Era aperta alle novità, Mio padre Amleto, che era un vero mago dei fornelli, ogni tanto sperimentava. Lei assaggiava e dava consigli. C’è un piatto che ancora oggi, dopo 50 anni, serviamo ai clienti, i tonnarelli alla cuccagna, una ricetta segreta che ha alla base un sugo di salsiccia, guanciale e noci. Quando papà glieli fece assaggiare, lei sentenziò: “Ammazza quanto so’ boni, so’ ’na cuccagna!”».
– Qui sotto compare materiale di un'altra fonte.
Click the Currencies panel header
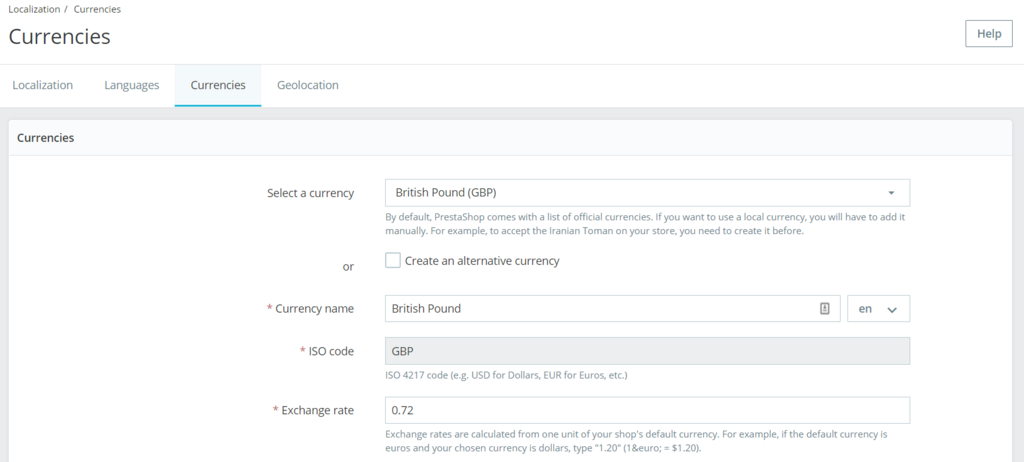1024x462 pixels. (46, 138)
Su quali piatti non transigeva?

«Su quelli della tradizione. Quando l’abbacchio finiva la cottura voleva assaggiare la parte finale, quella vicino all’osso. Della pajata prima testava un pezzetto con l’indice e poi lo assaggiava. E lo stesso per la coda alla vaccinara, il pollo coi peperoni, ci teneva che fossero fedeli alla sua ricetta. Ma il massimo era l’amatriciana: padella “de fero” – è un fatto chimico tra il metallo e il sugo che vi si cuoce – e poco pomodoro. Questo era proprio un diktat».
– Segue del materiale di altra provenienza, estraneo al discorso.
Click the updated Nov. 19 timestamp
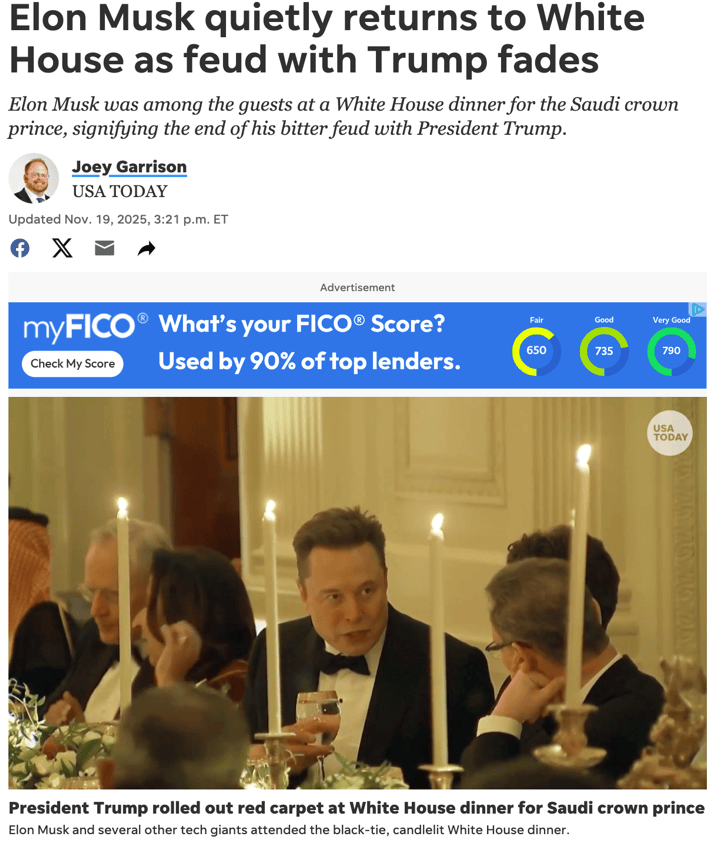 [118, 219]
Con i clienti che rapporto aveva?

«Con quelli abituali amichevole, quasi familiare, conosceva i loro gusti tanto che spesso era lei a ordinare per loro. Poi qualcuno magari mi chiamava in disparte e si raccomandava: “Tu’ nonna m’ha ordinato i bucatini, portamene mezza porzione che sto a dieta. Ma nun glielo di’, pe’ carità!”. Poi c’erano i semplici curiosi che venivano per vedere il personaggio. Lei, a pranzo, a fine servizio, ogni tanto faceva una pénnica alla cassa e se la svegliavano chiedendole “scusi, ma lei è la Sora Lella?”, rispondeva “no, mi’ sorella nun c’è, io so’ ’a gemella».

I momenti di grande festa in famiglia?

«Ferragosto a Ostia: il casotto, il mare, il pollo coi peperoni, le fettine panate, il vino e il cocomero. Il massimo».
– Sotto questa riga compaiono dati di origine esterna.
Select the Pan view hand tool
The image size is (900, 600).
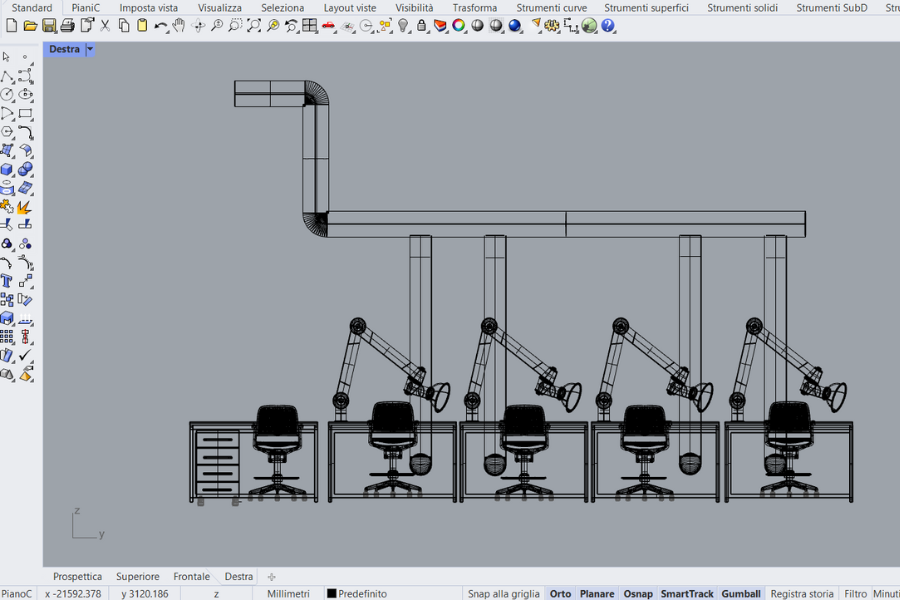coord(180,26)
Lella e Aldo: non sempre sono stati rose e fiori.

«Con “L’acqua e la farina” spero di sfatare quella che è soprattutto una diceria, una leggenda. Ognuno dei due fratelli aveva il suo bel carattere, sia chiaro, ma non ci sono mai stati motivi per grandi litigi. Dicono che zio abbia ostacolato la carriera di sua sorella nello spettacolo ma non è vero e se comunque qualche volta è intervenuto è stato per proteggerla, proprio per quel senso di responsabilità paterna che nutriva nei suoi confronti. Non voleva che andasse incontro a delusioni. Ma poi è stato lo stesso zio Aldo, spesso, a chiamarla nei suoi film… Certo, lui non era da lodi sperticate. Quando nonna vinse il David di Donatello per “Acqua e sapone” di Carlo Verdone, si limitò a dire a mio padre: «È brava tu’ madre”».

Lei ne soffriva?

«No, non credo. E poi zio Aldo era talmente un mostro sacro… Ma non aveva soggezione, né sensi di inferiorità nei suoi confronti. Una volta, quando Maurizio Costanzo la invitò a “Bontà loro”, lei gli chiese in diretta: “Ma lei m’ha invitato perché so’ la Sora Lella o perché so’ la sorella di Aldo Fabrizi?”. E Costanzo rispose: “No, perché lei è la Sora Lella”. E lei: “Ah, me pareva, se no pijavo e me ne annàvo”».

Un aneddoto, fra tanti immagino. 

«Avevamo una casetta di villeggiatura nelle Marche, a Maiolati Spontini. Lei ogni tanto veniva con noi. In macchina, data la stazza, aveva sempre un po’ di difficoltà nell’entrare e nell’uscire. Una volta l’auto rimase intrappolata tra le sbarre di un passaggio a livello. Non l’ho mai più vista agile e scattante come in quella occasione. Schizzò fuori gridando “ve possino ammazza’».

Momenti di tenerezza fra i due fratelli?

«Spesso la domenica nonna cucinava l’abbacchio col Frascati, faceva un involto, mi chiamava e mi diceva: “Tie’, portarlo a zio Aldo”. Una volta che andai a casa di zio, lui aprì la famosa dispensa piena di pasta, tirò fuori un pacco di spaghetti integrali all’epoca quasi sconosciuti e mi disse: “Tie’ qua: portali a mi’ sorella. Diglie che questa nun fa ingrassa’».